Studying **Degree 1st Sem Maths Important Questions** is Good for your Exam Preparation. They Can Help You To Cover Maximum Syllabus In Minimum Time.

Maths Is A Difficult Subject if You Lack Knowledge About Its Understanding. In This Post We Have Compiled Some important Degree 1st Sem Maths Important Questions.

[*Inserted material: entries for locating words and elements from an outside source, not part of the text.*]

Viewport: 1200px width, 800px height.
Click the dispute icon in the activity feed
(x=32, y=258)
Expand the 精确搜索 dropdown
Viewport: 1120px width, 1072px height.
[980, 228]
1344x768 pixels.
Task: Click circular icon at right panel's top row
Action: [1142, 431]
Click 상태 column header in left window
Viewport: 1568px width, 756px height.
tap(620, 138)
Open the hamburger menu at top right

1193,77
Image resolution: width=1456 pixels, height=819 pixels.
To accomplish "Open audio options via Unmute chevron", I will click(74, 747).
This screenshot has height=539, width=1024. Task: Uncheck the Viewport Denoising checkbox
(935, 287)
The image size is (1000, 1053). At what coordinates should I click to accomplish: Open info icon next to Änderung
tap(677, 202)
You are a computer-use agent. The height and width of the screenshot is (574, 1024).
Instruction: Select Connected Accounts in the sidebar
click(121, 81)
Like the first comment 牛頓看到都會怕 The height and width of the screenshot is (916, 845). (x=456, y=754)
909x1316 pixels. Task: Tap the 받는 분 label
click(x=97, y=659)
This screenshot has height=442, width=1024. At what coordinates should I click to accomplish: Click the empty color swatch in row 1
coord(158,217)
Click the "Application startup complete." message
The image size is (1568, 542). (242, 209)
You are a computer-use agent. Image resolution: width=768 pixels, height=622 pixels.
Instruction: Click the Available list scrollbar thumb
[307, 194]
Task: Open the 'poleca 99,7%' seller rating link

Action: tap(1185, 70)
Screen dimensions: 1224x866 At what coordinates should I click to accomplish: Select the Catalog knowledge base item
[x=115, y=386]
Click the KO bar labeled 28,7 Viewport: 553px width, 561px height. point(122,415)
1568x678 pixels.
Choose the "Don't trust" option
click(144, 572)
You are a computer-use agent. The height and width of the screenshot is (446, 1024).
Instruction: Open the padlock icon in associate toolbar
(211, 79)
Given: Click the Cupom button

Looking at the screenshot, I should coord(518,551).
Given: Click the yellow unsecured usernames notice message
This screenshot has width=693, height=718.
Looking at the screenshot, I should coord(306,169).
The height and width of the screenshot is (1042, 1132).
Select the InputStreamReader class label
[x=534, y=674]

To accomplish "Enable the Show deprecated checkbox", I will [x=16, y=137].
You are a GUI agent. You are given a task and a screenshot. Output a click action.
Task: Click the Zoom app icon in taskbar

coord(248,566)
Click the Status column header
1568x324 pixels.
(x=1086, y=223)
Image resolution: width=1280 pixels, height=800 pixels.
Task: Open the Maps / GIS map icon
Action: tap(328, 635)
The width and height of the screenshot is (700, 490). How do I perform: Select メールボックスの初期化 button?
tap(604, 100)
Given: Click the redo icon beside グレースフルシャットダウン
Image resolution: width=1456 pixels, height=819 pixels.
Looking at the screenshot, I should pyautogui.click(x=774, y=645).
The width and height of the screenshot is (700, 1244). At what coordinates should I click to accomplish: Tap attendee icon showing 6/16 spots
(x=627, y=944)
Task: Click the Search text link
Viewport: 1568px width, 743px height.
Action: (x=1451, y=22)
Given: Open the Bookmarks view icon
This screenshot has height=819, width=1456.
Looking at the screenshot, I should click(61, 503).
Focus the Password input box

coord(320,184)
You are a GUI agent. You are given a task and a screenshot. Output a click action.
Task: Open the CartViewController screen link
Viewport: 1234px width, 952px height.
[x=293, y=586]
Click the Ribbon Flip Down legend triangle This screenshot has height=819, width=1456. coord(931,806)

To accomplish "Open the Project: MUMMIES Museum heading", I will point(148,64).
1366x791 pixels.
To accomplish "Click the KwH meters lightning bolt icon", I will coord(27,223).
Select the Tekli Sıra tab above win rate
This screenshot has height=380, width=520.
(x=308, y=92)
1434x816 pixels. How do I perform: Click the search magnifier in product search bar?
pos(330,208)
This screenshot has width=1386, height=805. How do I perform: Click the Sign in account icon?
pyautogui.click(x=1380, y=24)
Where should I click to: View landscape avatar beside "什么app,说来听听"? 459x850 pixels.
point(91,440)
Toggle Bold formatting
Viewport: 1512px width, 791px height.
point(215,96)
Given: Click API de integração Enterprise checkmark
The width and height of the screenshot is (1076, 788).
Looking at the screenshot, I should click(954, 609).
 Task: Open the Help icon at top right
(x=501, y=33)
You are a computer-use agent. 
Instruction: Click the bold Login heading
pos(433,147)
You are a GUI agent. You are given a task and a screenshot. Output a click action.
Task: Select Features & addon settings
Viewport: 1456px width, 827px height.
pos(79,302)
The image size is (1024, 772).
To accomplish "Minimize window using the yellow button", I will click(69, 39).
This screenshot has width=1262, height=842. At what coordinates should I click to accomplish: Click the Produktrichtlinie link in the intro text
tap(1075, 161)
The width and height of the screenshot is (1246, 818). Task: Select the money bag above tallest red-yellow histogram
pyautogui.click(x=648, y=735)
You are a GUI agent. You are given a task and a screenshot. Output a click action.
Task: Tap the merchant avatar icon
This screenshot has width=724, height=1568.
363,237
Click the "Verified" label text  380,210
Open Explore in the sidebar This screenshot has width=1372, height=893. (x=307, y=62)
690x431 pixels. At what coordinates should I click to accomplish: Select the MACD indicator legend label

These Important Question Mentioned Here Are Extracted From Previous Year Question Papers And They Help You Learn Important Knowledge about Your Syllabus…

## Degree 1st Sem Maths Important Questions

Course | BSC (Bachelor of Science) |

Subject | Maths |

Content | Important Questions |

Semester | 1st Sem |

Provide by | Hindijankaripur |

Official Site | Hindijankaripur.com |

Telegram | https://t.me/studentcafeindia |

**Theory Question**

Explain the concept of a limit and its importance in calculus. How does the definition of continuity rely on limits?

Discuss the physical interpretation of the derivative of a function. Provide examples where derivatives are used in real-life applications.

Describe the Fundamental Theorem of Calculus and explain how it bridges the concept of differentiation and integration.

Compare and contrast various techniques of integration such as substitution, integration by parts, and partial fractions.

Define a convergent series and discuss the tests for convergence. Provide examples of conditionally convergent series.

What are vector spaces and why are they fundamental in linear algebra? Provide examples of vector spaces other than R^n.

Discuss the relationship between matrices and linear transformations. How do matrices represent linear transformations in different bases?

Explain the significance of eigenvalues and eigenvectors in solving systems of linear equations and in other applications such as stability analysis.

Define an ordinary differential equation (ODE) and discuss the methods to solve first-order ODEs.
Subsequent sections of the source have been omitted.